Professor Kelly Bodwin, Associate Professor of Statistics & Data Science at Cal Poly, will be speaking about "Using Network Analysis to Investigate Poland’s Round Table Process" on Wednesday, September 30th, 2026 from 3:30 - 4:30pm in HSSB 1173.
(joint work with Dr. Gregory Domber, Cal Poly History Department)
Abstract:
Between the late 1940s and the collapse of Communism in 1989, the Polish United Workers Party (PZPR) controlled nearly all facets of political and social life in Poland. Over this entire period, however, Poles formed groups to both reform and actively oppose the Communist system, most famously with the formation of the independent, self-governing Trade Union “Solidarity” in August 1980. The culmination of this movement was a set of Round Table meetings between members from the Communist government and the opposition movement, which convened in Warsaw in February 1989 and resulted in a peaceful transition to a Democratic government later that year.

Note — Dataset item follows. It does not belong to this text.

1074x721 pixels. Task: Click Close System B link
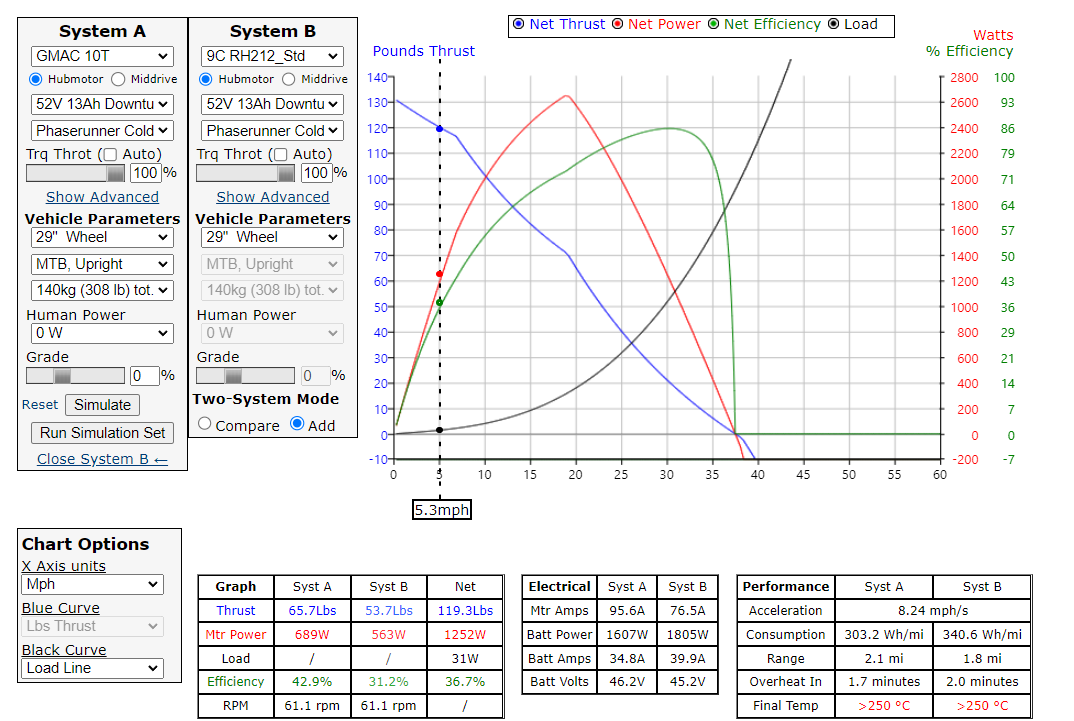[x=102, y=459]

In this talk, we share the details and results of a decade-long collaboration to turn hand-collected analog data into statistical insight. The primary contributions of this work are threefold: (1) we discuss and present a rich data package consisting of activities and organizational affiliations of 567 Round Table participants from 1945 to 1989; (2) we provide an overview of a purpose-built Shiny App for longitudinally analyzing the Round Table datasets, paying particular attention to the challenges of structuring data and analysis to reflect real-world conditions; (3) we fit and assess a penalized logistic model to provide insight into which activities and organizations are predictive of particular affiliations at the 1989 Round Table. We also discuss ongoing work to assess the influence on this process via East-West exchange programs.
Bio:
Kelly Bodwin is an Associate Professor of Statistics and Data Science at Cal Poly in San Luis Obispo, CA, where she primarily teaches courses in statistical computing and data science. Her current research interests include cross-disciplinary work in the Digital Humanities, analysis of high-dimensional biological data, methodologies for assessing cluster validity, open-source software development in R, and Data Science education.